Et puis, il y a eu le développement de l’Indian Hockey League. "C’est sûr. Elle a permis aux joueurs de partager le vestiaire avec ce qui se fait de meilleur en Europe et en Australie. Ceci a clairement augmenté la confiance des joueurs indiens."
Longtemps, l’Inde a aussi semblé jouer avec deux équipes différentes sur le terrain, les sikhs et les non-sikhs. Mais Sundeep Misra s’inscrit en faux contre cette opinion. "En Inde, il n’y a jamais eu de problème de religion en sport. Au contraire, le sport a toujours été un exemple de comment des gens venant d’horizons religieux différents pouvaient collaborer."
L’un des éléments clés a aussi été d’avoir un stade national avec toutes les facilités qui vont avec. "Il a été construit à l’occasion du Champions Trophy de 2014 et est aujourd’hui un des meilleurs du monde. L’État d’Odisha est à bien des égards le berceau du hockey avec autant de joueurs qui se lancent dans le sport. Et puis le soutien de la foule est énorme. Où voyez-vous 15 000 personnes à chaque match et faire du bruit ? Je pense que le soutien populaire était essentiel pour que Hockey India attribue le tournoi à Bhubaneswar. L’autre possibilité aurait été Bangalore, où est situé le centre d’entraînement et où l’équipe vit la plupart du temps. Mais on ne joue quasi plus jamais à New Delhi."
Le sport-roi en Inde reste le cricket. Mais le hockey est toujours très populaire aussi. "La popularité du hockey est simplement due au passé, à la tradition et aux huit médailles d’or olympiques. Mais ça, c’est le passé. Émotionnellement, les Indiens sont liés au hockey. Ils veulent toujours que ça se passe bien. Et comme l’équipe se comporte bien depuis le début du tournoi, le soutien commence à arriver. Mais le cricket est encore bien plus populaire. Il n’y a pas de comparaison. Star Sports a acheté les droits de l’Indian Premier League pour 2,54 milliards de dollars US en diffusion et numérique. Vous pouvez donc imaginer la popularité du cricket !"

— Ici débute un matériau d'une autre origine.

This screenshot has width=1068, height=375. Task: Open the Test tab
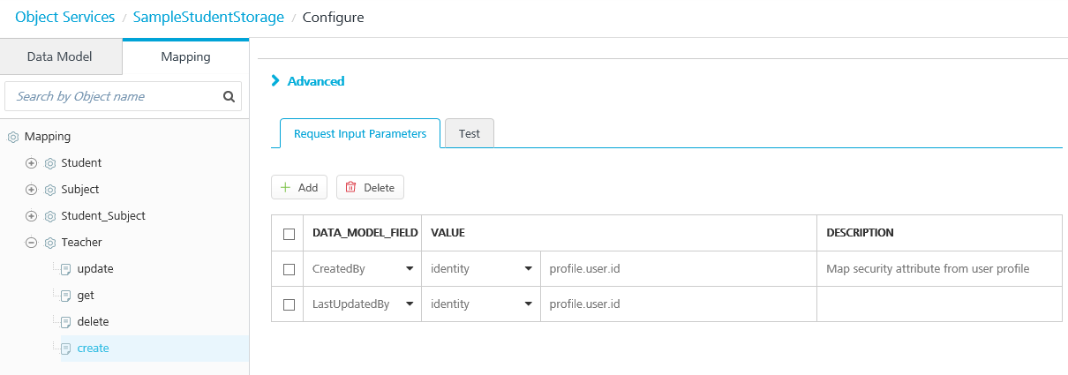470,134
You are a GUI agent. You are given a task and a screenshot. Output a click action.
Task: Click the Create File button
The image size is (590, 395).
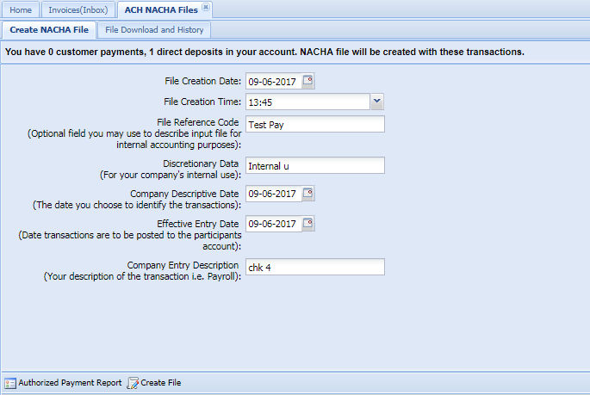point(160,383)
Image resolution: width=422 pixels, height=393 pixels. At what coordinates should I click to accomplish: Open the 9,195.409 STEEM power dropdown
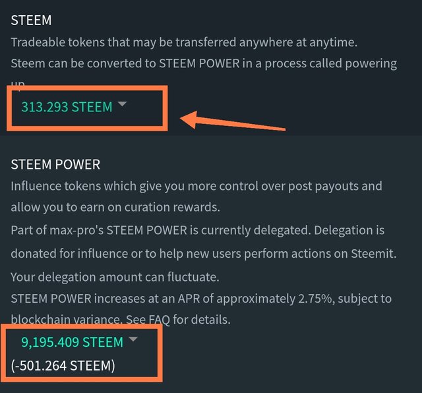point(72,342)
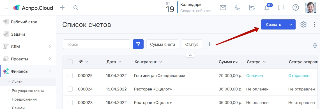
Task: Click the Сумма счёта filter button
Action: coord(163,44)
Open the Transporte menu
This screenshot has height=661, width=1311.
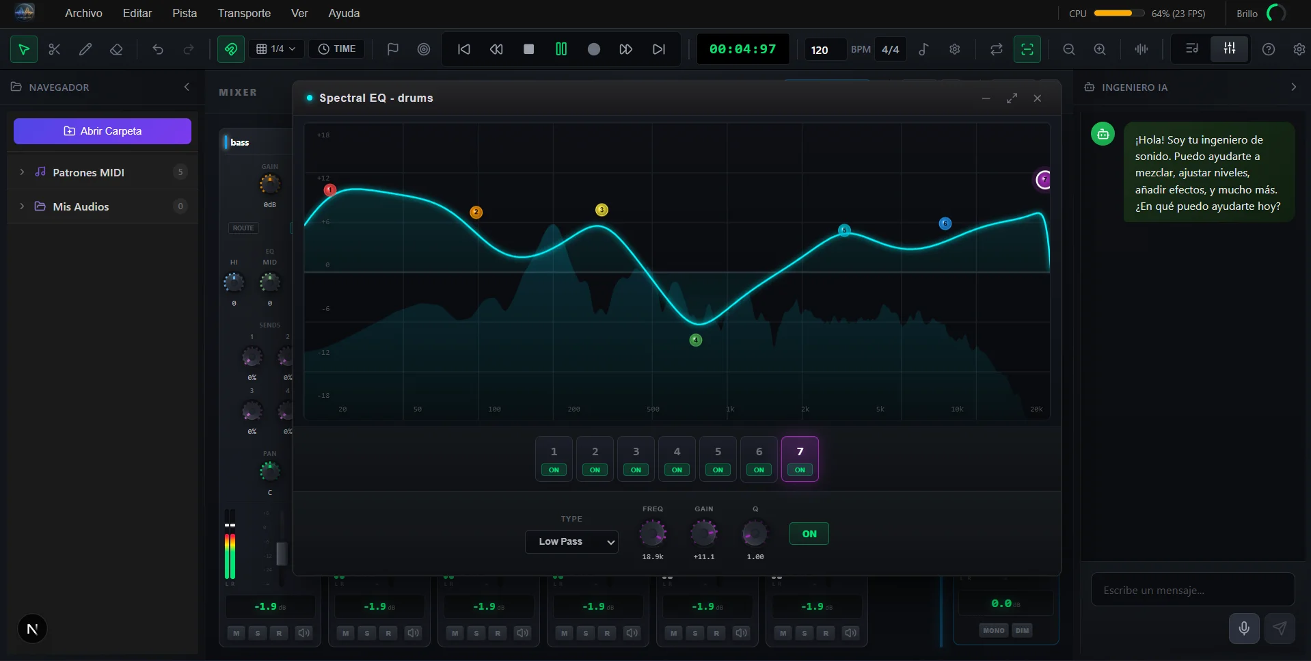click(x=244, y=13)
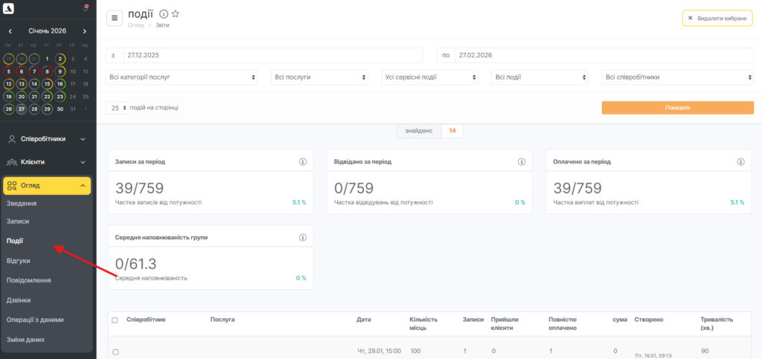
Task: Open info icon on Відвідано за період card
Action: pyautogui.click(x=522, y=161)
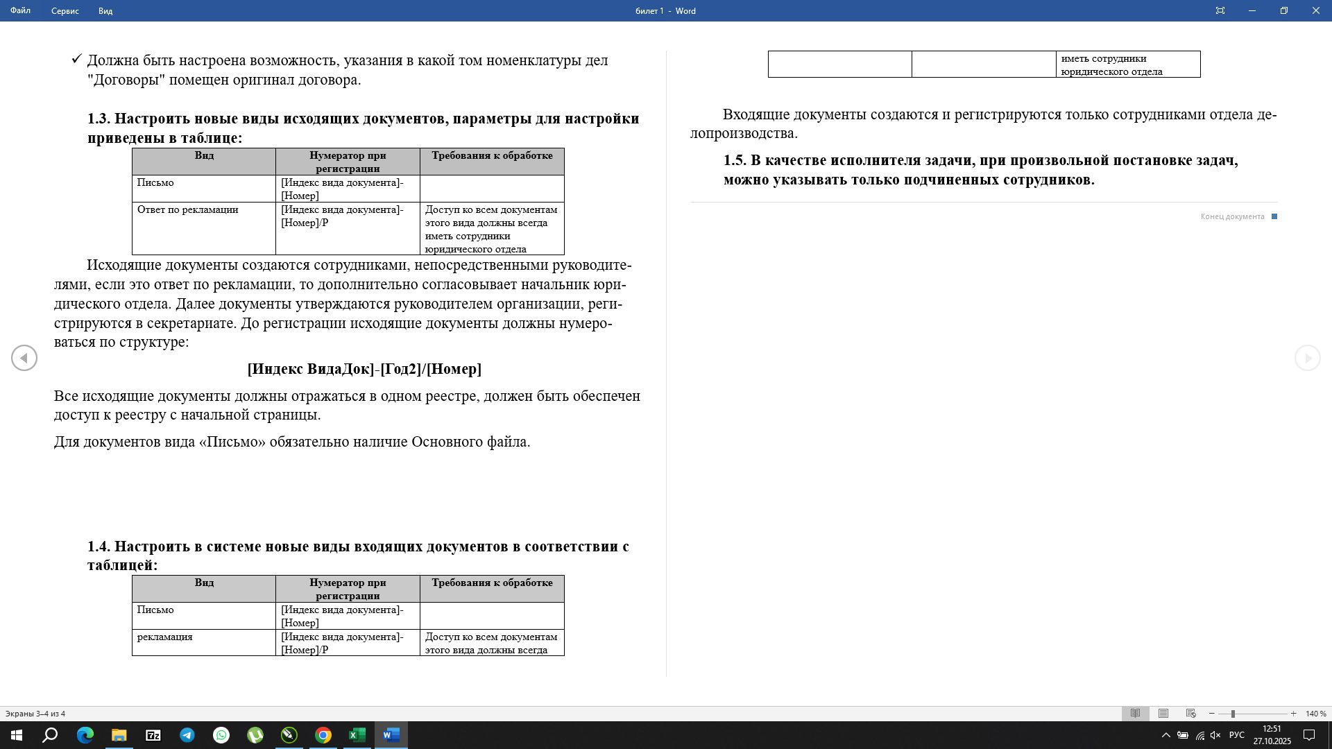Screen dimensions: 1332x749
Task: Open the Файл menu
Action: tap(20, 11)
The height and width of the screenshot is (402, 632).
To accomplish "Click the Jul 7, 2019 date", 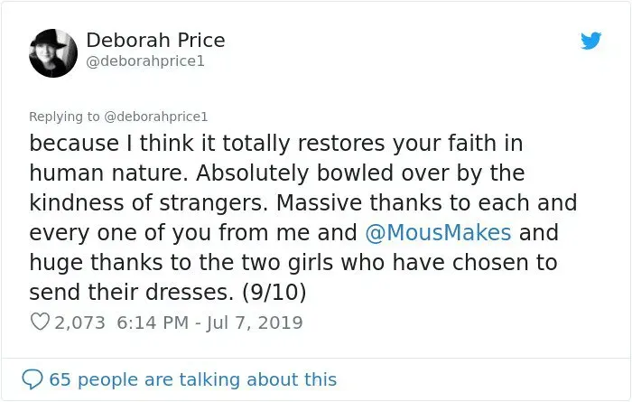I will click(256, 323).
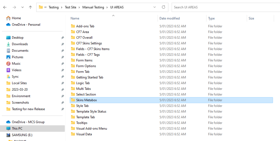This screenshot has height=141, width=280.
Task: Click the Tooltips folder icon
Action: (73, 123)
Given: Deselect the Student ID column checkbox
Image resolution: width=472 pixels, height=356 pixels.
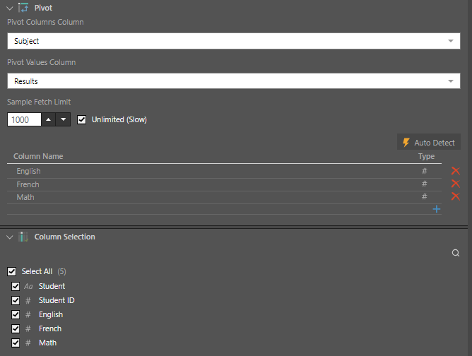Looking at the screenshot, I should (x=16, y=300).
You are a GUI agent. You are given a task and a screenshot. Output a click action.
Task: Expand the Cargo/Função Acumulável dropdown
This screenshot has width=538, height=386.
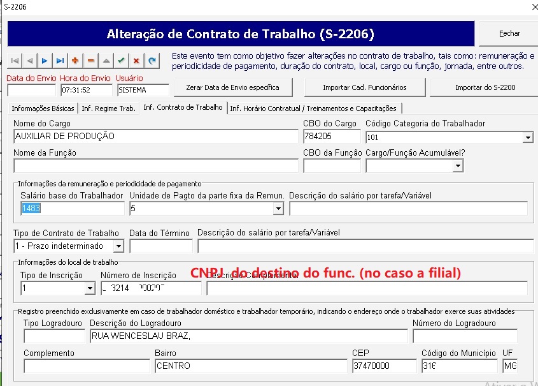457,166
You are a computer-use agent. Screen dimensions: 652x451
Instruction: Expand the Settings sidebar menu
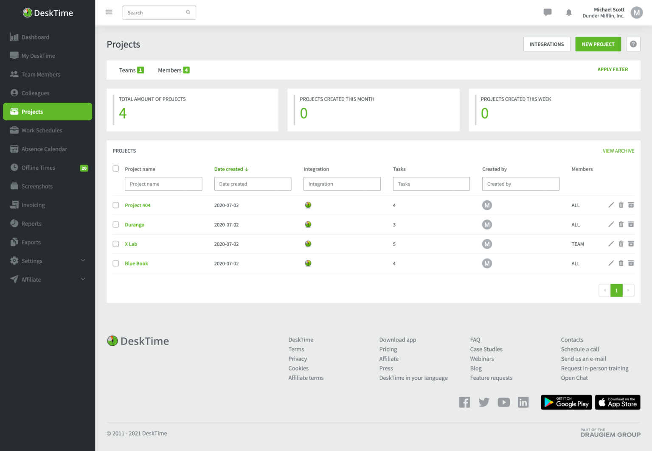(32, 261)
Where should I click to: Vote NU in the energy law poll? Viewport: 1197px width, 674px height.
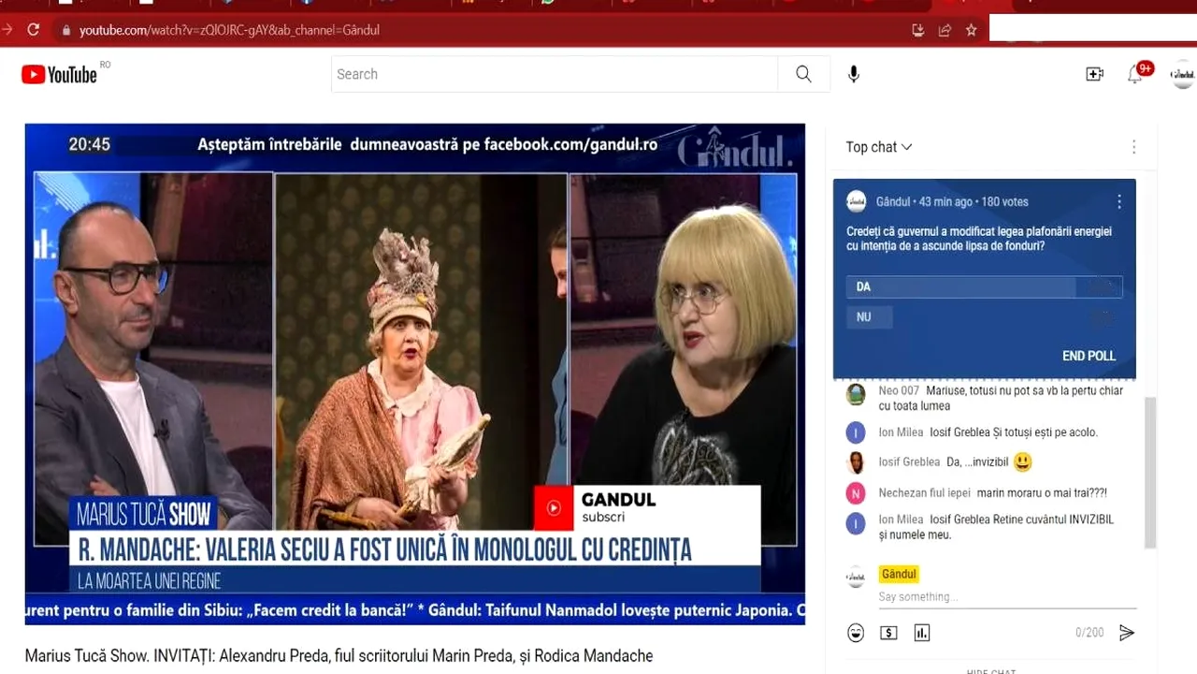[x=869, y=316]
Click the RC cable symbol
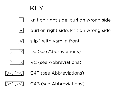The image size is (116, 93). tap(17, 62)
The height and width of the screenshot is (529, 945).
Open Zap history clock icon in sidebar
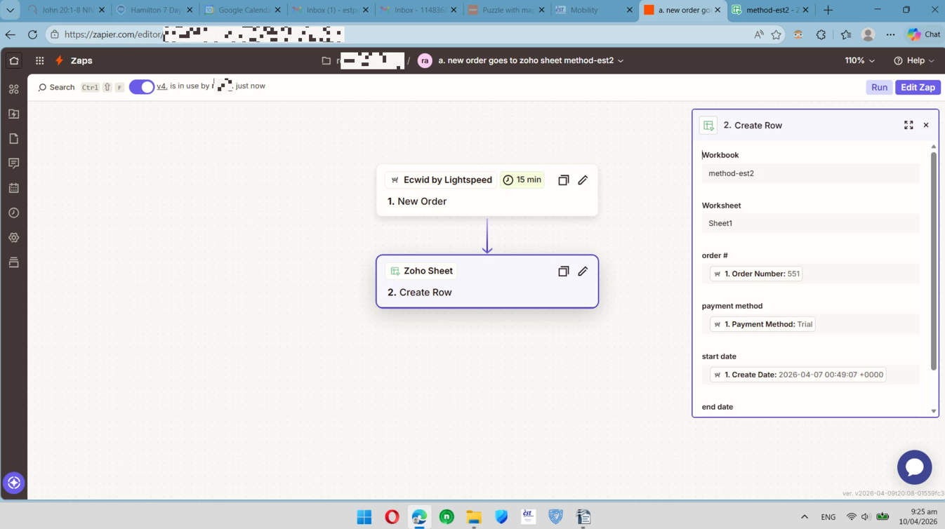coord(14,213)
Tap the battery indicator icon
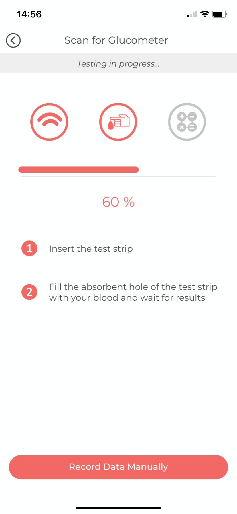Screen dimensions: 237x514 [x=220, y=14]

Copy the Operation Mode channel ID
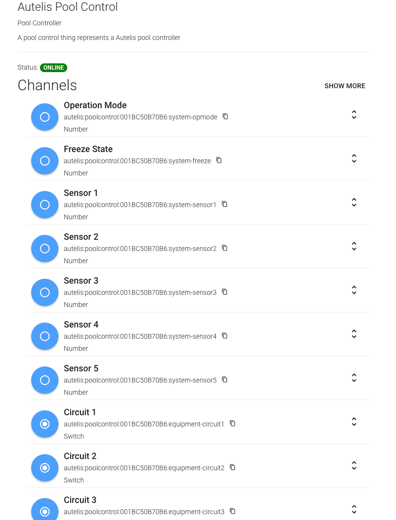225,116
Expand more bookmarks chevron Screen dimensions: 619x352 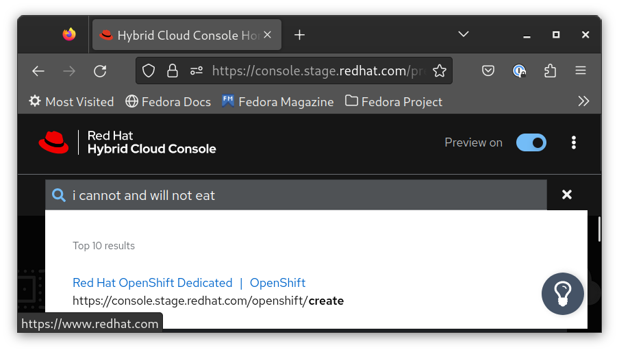click(x=583, y=101)
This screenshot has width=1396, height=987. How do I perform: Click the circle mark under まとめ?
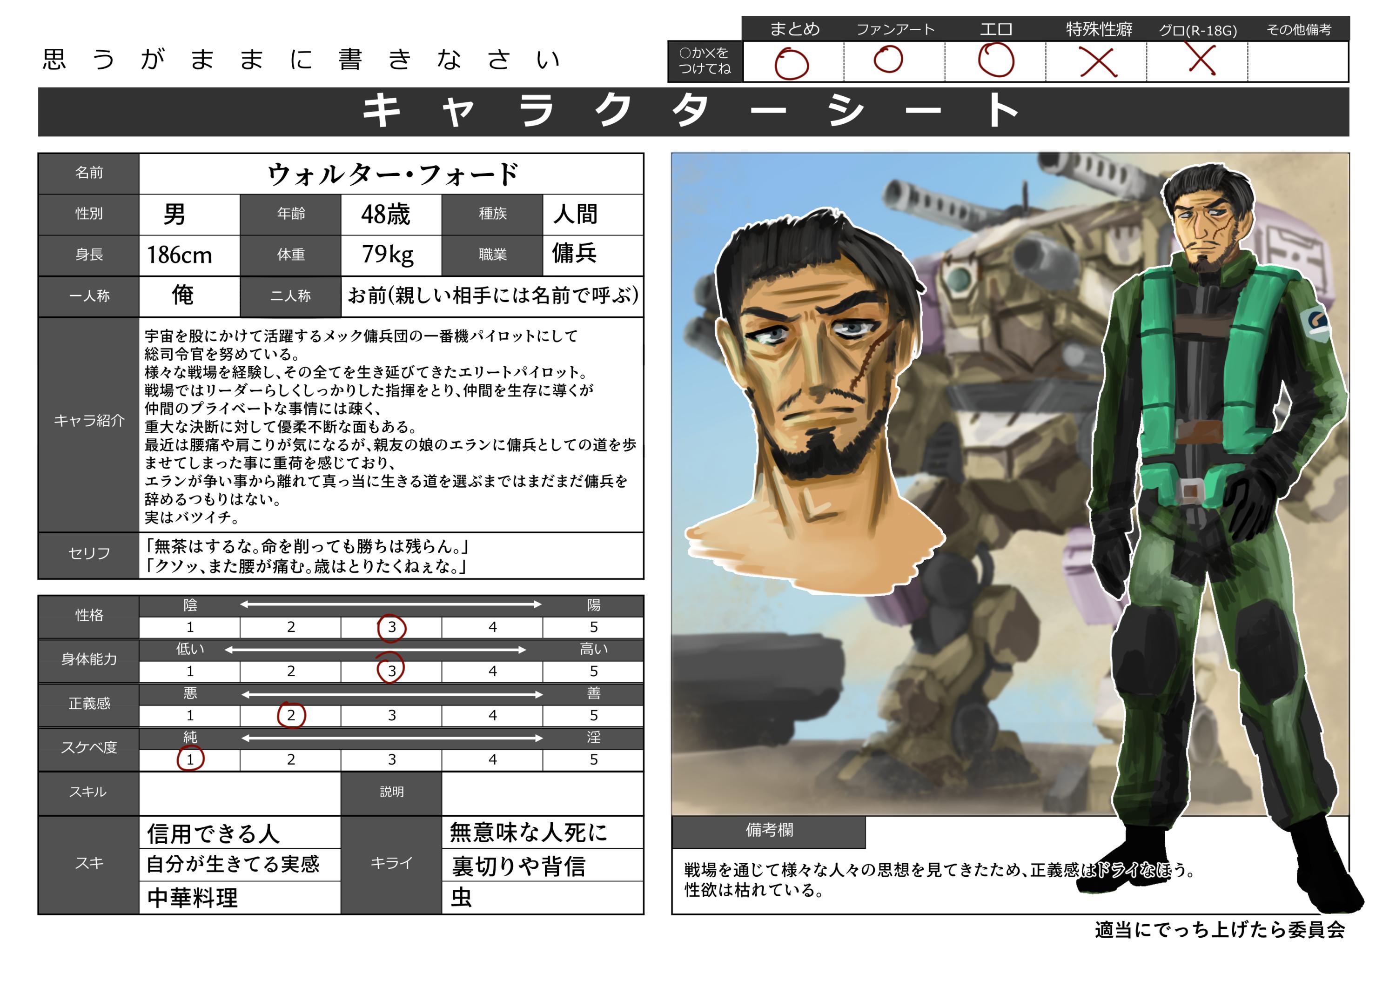point(791,63)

Néanmoins, il reste des sponsors pour le hockey indien. "Les sponsors sont venus et pour la première fois de l’histoire du sport en Inde, un État s’est présenté pour sponsoriser l’équipe de hockey… C’est une très grosse affaire. Les sociétés commanditaires sont présentes, mais le sport avait besoin de cet argent. Et maintenant, cet État, Odisha, accueille la Coupe du monde. La raison pour laquelle ils sont venus est que l’achat dans le cricket est cher et qu’il y a trop de sponsors."
Et puis, le président de la FIH est un Indien, désormais. "Mais je ne pense pas que cela change grand-chose. En tout cas, je n’ai pas remarqué de changement depuis", conclut Sundeep Misra.